The human toll of the Senate health plan

Sen. Majority Leader Mitch McConnell, left, and Sen. Majority Whip John Cornyn speak to reporters at the White House on June 27. Photo by Kevin Lamarque/Reuters

Senate Majority Leader Mitch McConnell has delayed a vote on the heath care bill that he and his colleagues negotiated in secrecy and with no public input. For that, at least, we can be thankful.

The Senate bill made the House bill even worse, with estimates that both bills would leave more than 22 million additional Americans without health care insurance because of the high cost of premiums and deductibles.

Whatever reason enough Senate Republicans gave for withholding their support for now — some said it was too harsh, others not harsh enough — the delay gives everyone time to understand the bill’s true implications. And it has delayed harm to the most vulnerable Americans — the elderly, poor, disabled and children — from the devastating effects of losing coverage and benefits they now have.

Consider Philip, who is 60 years old, and whose name has been changed for privacy. After a series of setbacks, he found himself at a low point in his life. He had to file for bankruptcy and was evicted, and he alternated between living in his car and in low cost motels. The stress impacted his health and he began experiencing severe stomach and back pain. In addition, he has only one kidney. Philip had no health insurance before the Affordable Care Act (ACA) went into effect.

Thanks to Medi-Cal expansion, Philip qualified for benefits. After months of severe pain, he was able to receive regular preventive care and support for ongoing pain relief.

Or Sara (name also changed for privacy), an 85-year-old Holocaust survivor from Romania. In 1940, when she was 12 years old, she fled to Uzbekistan. Her parents were executed. She eventually moved to the United States with her husband, but talking about her history has been very difficult.

Now a widow and frail, Sara has many medical problems, including myeloma, which necessitates ongoing chemotherapy treatments. She suffers from poor balance and coordination and has severe pain in her back and legs along with osteoarthritis and osteoporosis.

Medi-Cal (California’s Medicaid program) pays for her medical treatment, her in-home care and the social worker that keeps all of her systems coordinated.

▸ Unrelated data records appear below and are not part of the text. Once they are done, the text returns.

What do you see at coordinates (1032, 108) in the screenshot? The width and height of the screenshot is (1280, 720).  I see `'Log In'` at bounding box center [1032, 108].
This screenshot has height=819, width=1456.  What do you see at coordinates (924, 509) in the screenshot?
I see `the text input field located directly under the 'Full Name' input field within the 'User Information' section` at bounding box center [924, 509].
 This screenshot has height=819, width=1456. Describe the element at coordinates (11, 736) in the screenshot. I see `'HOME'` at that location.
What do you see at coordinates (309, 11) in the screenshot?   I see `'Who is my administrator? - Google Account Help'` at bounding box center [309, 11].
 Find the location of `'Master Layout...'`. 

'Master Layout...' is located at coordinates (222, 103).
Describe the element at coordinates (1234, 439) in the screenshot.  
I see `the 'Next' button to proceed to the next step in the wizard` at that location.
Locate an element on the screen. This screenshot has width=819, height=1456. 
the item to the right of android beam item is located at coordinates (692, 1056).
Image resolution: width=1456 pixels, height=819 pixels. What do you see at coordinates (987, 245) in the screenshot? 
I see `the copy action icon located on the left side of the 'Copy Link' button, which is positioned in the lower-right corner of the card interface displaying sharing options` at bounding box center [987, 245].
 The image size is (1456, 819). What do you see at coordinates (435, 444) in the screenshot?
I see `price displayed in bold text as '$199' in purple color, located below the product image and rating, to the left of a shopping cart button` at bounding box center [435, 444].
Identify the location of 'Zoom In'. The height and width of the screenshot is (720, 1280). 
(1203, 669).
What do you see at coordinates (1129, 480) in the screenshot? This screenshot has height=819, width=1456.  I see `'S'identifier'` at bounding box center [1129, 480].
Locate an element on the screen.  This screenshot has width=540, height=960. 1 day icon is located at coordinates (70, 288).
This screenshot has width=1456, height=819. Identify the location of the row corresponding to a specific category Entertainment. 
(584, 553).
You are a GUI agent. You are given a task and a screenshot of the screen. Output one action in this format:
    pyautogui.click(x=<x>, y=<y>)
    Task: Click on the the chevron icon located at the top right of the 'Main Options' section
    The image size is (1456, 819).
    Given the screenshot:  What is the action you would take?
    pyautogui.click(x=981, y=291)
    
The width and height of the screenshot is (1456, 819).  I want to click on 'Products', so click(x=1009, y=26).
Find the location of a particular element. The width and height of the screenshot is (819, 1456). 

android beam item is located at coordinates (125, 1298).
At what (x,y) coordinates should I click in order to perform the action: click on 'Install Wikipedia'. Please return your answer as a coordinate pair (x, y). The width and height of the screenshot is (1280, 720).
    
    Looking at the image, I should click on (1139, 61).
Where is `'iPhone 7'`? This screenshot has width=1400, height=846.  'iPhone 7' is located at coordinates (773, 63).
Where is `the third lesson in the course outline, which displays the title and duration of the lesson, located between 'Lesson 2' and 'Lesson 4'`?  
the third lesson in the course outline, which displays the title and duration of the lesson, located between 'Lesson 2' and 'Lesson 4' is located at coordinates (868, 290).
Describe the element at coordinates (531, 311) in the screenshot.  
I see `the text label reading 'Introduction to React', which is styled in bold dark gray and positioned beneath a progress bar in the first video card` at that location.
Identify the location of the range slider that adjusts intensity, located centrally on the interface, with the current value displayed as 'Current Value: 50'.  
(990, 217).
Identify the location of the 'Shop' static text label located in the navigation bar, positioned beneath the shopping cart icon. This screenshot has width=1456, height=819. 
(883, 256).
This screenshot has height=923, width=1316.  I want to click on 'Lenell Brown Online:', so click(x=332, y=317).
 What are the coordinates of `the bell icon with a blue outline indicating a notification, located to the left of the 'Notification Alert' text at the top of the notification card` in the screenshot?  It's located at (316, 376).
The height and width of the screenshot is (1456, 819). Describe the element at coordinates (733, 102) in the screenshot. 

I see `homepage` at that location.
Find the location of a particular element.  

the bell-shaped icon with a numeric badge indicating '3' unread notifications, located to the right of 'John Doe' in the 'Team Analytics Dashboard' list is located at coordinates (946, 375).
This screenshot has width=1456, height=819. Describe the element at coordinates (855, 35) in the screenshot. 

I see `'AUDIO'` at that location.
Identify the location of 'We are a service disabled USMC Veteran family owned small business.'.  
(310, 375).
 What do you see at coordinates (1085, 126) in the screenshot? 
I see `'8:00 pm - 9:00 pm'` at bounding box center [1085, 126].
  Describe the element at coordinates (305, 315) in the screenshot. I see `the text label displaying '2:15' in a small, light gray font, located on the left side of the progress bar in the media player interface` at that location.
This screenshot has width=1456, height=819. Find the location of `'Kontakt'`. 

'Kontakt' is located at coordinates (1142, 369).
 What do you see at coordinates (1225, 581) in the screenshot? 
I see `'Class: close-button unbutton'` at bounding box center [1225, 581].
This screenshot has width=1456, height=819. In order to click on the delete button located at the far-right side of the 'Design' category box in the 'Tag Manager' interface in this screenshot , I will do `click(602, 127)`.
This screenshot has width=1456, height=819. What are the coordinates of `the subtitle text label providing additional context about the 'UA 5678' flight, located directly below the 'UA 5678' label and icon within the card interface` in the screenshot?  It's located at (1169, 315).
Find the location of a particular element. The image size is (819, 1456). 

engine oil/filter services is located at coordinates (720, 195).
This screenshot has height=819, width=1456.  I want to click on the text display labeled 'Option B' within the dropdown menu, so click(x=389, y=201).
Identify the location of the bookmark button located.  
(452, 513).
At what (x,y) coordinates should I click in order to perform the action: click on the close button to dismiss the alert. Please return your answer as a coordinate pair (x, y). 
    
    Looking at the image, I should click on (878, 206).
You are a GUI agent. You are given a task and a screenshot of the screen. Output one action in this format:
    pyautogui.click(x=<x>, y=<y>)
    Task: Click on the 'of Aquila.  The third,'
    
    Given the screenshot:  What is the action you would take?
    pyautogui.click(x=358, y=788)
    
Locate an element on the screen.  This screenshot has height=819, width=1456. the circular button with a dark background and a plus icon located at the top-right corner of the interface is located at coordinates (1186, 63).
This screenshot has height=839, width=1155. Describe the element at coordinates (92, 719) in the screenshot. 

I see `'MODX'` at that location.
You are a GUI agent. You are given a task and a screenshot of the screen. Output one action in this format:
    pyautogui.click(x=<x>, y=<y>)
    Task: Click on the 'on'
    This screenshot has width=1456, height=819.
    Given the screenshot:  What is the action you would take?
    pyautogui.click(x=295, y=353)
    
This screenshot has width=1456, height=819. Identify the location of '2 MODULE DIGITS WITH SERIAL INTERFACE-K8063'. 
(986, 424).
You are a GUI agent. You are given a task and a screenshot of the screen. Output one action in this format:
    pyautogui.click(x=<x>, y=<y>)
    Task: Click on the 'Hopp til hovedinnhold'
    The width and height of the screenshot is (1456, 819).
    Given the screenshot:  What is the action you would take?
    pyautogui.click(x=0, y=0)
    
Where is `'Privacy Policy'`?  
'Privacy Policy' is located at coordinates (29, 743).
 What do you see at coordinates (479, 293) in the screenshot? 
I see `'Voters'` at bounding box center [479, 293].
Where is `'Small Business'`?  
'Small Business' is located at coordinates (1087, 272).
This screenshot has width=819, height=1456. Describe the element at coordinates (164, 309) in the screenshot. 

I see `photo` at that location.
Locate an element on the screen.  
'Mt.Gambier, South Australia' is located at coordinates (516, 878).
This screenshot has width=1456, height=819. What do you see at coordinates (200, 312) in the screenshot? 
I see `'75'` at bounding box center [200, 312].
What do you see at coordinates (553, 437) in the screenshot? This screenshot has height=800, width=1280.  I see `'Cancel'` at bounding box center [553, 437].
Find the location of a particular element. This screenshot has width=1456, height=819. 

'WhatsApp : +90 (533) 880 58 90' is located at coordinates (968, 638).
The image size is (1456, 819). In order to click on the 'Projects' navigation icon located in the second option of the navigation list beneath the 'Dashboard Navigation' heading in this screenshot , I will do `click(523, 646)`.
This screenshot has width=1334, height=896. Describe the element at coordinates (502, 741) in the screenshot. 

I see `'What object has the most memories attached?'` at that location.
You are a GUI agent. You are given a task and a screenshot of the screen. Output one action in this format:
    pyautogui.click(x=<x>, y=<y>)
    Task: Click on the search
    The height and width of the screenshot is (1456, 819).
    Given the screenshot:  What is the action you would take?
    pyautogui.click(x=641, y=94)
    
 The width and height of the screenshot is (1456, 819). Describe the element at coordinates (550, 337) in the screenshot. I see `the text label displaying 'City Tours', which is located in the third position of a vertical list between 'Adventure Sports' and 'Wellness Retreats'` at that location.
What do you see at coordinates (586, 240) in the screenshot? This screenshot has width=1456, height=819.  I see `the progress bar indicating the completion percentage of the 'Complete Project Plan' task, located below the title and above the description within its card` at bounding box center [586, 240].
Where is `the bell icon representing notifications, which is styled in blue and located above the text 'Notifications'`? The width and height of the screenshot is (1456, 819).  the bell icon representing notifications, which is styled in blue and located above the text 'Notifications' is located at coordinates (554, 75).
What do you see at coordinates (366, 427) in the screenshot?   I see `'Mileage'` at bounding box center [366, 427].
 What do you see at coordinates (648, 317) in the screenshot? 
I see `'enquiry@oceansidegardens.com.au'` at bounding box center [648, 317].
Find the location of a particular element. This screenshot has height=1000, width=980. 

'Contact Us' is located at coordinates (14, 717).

The Senate promised a more humane bill that doesn’t perversely target seniors or children born with disabilities. Yet they didn’t seek input from the experts — doctors, hospitals, clinics, community providers, researchers or patients — and produced a plan that takes the worst pieces of the House bill and adds deeper cuts to Medicaid, which provides health coverage to nearly one-quarter of all Americans. 

As drafted, the Senate bill goes beyond undoing Medicaid expansion, which has helped millions of Americans. The Senate also is looking to remove the guarantee of a federal match in Medicaid, which has been in place for 50 years, that helps ensure the program will be in place to provide medical care to those who need it most. The Congressional Budget Office estimates the House bill would cut federal funding to Medicaid by 25 percent, both through the rollback of the Medicaid expansion and implementation of spending caps.

With lower funding, states will be forced to slash services, restrict eligibility and cut benefits for seniors, children, people with disabilities, and low-income adults. All indications are that these cuts will fall disproportionately on nursing home residents and those needing home-based care.

California, which would face a $24 billion cut to Medi-Cal, would have to limit health care services and reduce access for 14 million state residents who rely on Medicaid for safe, reliable health care. These cuts would go beyond hurting half of all California children or two-thirds of all nursing home residents who are on Medi-Cal — it would affect the entire health care system that we all rely on.

Across the country, Jewish social service agencies will be unable to offer assistance to tens of thousands of their clients and community members — Jewish and non-Jewish, alike. For providers such as Jewish Family Service of Los Angeles (JFS), the Los Angeles Jewish Home, and other local organizations that provide health care services, Medi-Cal is the major source of funding for home and community-based services and long-term care. Seniors and those with pre-existing conditions will lose much needed coverage. Older adults, the fastest-growing segment of the Jewish community, often struggle financially and are dependent on the Medi-Cal safety net. 

At JFS, we fear the proposed cuts will not impact only our elders, but will unfairly target other vulnerable populations we serve. Low-income women escaping abuse and violence rely on Medi-Cal to receive medical treatment for broken bones and bruised spirits. Holocaust survivors rely on in-home care and case management programs to remain safely in their homes and avoid unnecessary institutionalization. And children with special needs rely on Medi-Cal for lifesaving treatment that enables them to live independently.

The Senate did the right thing this week by not voting on a pernicious bill. Now, lawmakers should take the next step and start over, crafting a bill that helps — not hurts — millions of Americans like Philip and Sara.

PAUL S. CASTRO is president and CEO of Jewish Family Service of Los Angeles, a multifaceted, multi-service nonprofit organization serving individuals and families throughout Los Angeles.